**Task to complete**
Count the lines in the data below where the string "computer" occurs, please, and give the number alone.

===============

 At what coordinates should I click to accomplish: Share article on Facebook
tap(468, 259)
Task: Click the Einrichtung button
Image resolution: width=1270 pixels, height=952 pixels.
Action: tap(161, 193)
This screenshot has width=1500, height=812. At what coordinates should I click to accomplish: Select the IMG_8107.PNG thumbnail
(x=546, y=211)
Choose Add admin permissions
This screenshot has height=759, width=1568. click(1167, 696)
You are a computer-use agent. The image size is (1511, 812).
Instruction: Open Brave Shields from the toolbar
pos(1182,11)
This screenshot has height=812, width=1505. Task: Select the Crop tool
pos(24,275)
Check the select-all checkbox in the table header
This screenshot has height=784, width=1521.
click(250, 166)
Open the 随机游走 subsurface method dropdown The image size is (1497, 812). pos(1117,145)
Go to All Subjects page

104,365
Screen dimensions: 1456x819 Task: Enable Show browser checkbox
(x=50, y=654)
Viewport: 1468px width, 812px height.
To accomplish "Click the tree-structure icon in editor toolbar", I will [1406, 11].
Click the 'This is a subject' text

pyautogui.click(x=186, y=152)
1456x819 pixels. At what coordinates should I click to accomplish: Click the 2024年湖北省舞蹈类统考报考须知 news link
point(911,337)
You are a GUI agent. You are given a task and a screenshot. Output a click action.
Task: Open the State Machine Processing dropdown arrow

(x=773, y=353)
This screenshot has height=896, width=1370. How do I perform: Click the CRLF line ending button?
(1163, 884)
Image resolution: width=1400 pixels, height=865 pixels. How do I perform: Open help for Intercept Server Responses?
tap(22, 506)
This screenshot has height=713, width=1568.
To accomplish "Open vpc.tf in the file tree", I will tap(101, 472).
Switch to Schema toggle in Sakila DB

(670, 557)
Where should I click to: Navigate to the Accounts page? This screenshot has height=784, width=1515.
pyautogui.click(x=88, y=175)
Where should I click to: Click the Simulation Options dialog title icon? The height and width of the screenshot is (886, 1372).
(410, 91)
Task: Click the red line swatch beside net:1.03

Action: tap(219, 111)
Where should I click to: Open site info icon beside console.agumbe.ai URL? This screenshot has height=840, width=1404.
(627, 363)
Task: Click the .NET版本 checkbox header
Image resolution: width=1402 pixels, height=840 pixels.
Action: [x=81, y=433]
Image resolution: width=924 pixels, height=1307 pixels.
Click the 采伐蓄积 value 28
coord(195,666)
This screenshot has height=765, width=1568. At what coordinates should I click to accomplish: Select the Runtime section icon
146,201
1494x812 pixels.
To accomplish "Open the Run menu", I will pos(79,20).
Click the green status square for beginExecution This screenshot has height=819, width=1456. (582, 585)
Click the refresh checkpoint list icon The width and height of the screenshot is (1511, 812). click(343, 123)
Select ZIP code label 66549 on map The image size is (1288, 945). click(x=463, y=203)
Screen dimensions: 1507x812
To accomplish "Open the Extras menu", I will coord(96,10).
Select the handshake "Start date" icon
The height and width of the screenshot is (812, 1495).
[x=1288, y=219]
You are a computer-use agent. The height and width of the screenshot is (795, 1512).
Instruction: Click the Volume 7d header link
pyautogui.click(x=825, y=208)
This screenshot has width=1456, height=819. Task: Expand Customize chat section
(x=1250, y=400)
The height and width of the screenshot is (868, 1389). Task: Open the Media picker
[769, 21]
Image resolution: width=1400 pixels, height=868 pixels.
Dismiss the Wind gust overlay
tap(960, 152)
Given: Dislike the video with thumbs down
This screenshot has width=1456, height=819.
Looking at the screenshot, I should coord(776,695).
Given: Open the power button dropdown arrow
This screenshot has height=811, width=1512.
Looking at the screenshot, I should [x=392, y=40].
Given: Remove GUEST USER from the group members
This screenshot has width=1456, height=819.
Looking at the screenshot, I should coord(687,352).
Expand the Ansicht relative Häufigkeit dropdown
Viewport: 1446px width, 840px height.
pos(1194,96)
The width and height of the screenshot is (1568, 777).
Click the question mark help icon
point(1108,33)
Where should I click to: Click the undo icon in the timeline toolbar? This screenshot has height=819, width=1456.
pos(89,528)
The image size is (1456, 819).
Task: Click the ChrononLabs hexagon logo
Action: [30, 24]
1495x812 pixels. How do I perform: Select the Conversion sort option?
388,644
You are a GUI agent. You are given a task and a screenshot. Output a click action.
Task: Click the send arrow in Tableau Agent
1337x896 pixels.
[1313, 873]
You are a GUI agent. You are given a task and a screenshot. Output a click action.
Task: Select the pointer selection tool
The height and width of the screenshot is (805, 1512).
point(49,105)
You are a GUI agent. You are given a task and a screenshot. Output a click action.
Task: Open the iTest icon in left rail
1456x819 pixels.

===============

**Result**
2